STRIDE regimen boosts OS in unresectable HCC
The addition of tremelimumab to durvalumab (STRIDE regimen) in the first-line setting improved overall survival (OS) compared with sorafenib in patients with advanced unresectable hepatocellular carcinoma (HCC), according to results of the phase III HIMALAYA trial.
“HIMALAYA met its primary endpoint [demonstrating] T300+D* was superior to sorafenib for OS,” said study author Dr Ghassan K. Abou-Alfa from the Memorial Sloan Kettering Cancer Center, New York, US.
“The STRIDE [T300+D] regimen and durvalumab monotherapy may represent new treatment options for patients with unresectable HCC,” he added.
The population of this global, open-label trial comprised 1,171 patients with unresectable HCC, BCLC** stage B or C, and ECOG performance status 0–1 with no prior exposure to systemic therapy and no main portal vein thrombosis. They were randomized to receive T300+D, durvalumab 1,500 mg Q4W, or sorafenib 400 mg BID, with durvalumab and sorafenib continued until disease progression.
After a median follow-up of 33.18 and 32.23 months for T300+D and sorafenib, respectively, OS was significantly improved with T300+D compared with sorafenib (median 16.4 vs 13.8 months; hazard ratio [HR], 0.78, 96.02 percent confidence interval [CI], 0.65–0.92; p=0.0035). At 18 months, the OS rate was 48.7 percent vs 41.5 percent and at 36 months, 30.7 percent vs 20.2 percent. [ASCO GI 2022, abstract 379]
After a median follow-up of 32.56 and 32.23 months for durvalumab and sorafenib, respectively, OS with durvalumab monotherapy was non-inferior to sorafenib (median 16.6 vs 13.8 months; HR, 0.86, 95.67 percent CI, 0.73–1.03), with 18- and 36-month OS of 47.4 percent vs 41.5 percent and 24.7 percent vs 20.2 percent, respectively.
Progression-free survival (PFS) was comparable between the T300+D, durvalumab, and sorafenib arms (median 3.78, 3.65, and 4.07 months, respectively; HR, 0.90, 95 percent CI, 0.77–1.05 [T300+D] and HR, 1.02, 95 percent CI, 0.88–1.19 [durvalumab] vs sorafenib). Median time to progression was 5.42, 3.75, and 5.55 months, respectively, and 12.5, 8.2, and 4.9 percent, respectively, remained progression free at data cut-off.
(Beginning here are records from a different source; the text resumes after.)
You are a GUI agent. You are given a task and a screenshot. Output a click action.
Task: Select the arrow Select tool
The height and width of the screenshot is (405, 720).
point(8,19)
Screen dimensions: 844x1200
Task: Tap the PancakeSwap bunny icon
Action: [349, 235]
Objective response rate was 20.1, 17.0, and 5.1 percent in the T300+D, durvalumab, and sorafenib arms, respectively, with 12, 6, and 0 patients, respectively, achieving complete response, and 67, 60, and 20 partial response. The median duration of response was 22.34, 16.82, and 18.43 months, respectively, with 65.8, 57.8, and 63.2 percent remaining in response at 12 months.
Treatment-related adverse events (TRAEs) occurred in 75.8, 52.1, and 84.8 percent of T300+D, durvalumab, and sorafenib recipients, respectively, with 25.8, 12.9, and 36.9 percent grade 3–4 TRAEs, and 17.5, 8.2, and 9.4 percent serious AEs. TRAEs led to discontinuation in 8.2, 4.1, and 11.0 percent, respectively, and to death in nine T300+D and three sorafenib recipients.
Grade ≥3 hepatic TRAEs*** occurred in 7.0, 5.2, and 4.8 percent of T300+D, durvalumab, and sorafenib recipients, respectively. Grade ≥3 haemorrhage** incidence was low, occurring in two T300+D and six sorafenib recipients. Grade 3–4 immune-mediated AEs occurred in 12.6 and 6.4 percent of T300+D and durvalumab recipients, respectively.
“STRIDE [T300+D] appeared to provide a long-term survival benefit, with a landmark 36-month OS of 30.7 percent,” remarked Abou-Alfa. “Both STRIDE and durvalumab monotherapy had manageable safety profiles with … no increase in liver toxicity or bleeding risk.”
“Pending FDA approval, this novel dual immunotherapy regimen could be readily available to all patients and would not require additional safety assessments prior to treatment,” he noted.
“HIMALAYA chose a novel approach of priming with a single dose of combination immunotherapy followed by the single agent durvalumab,” mentioned Professor Cathy Eng, ASCO Expert in gastrointestinal cancers, who was not affiliated with the study.
“While the primary endpoint was met, based on the current data … PFS was not superior in either investigational arm relative to the control arm, requiring further discussion,” she said.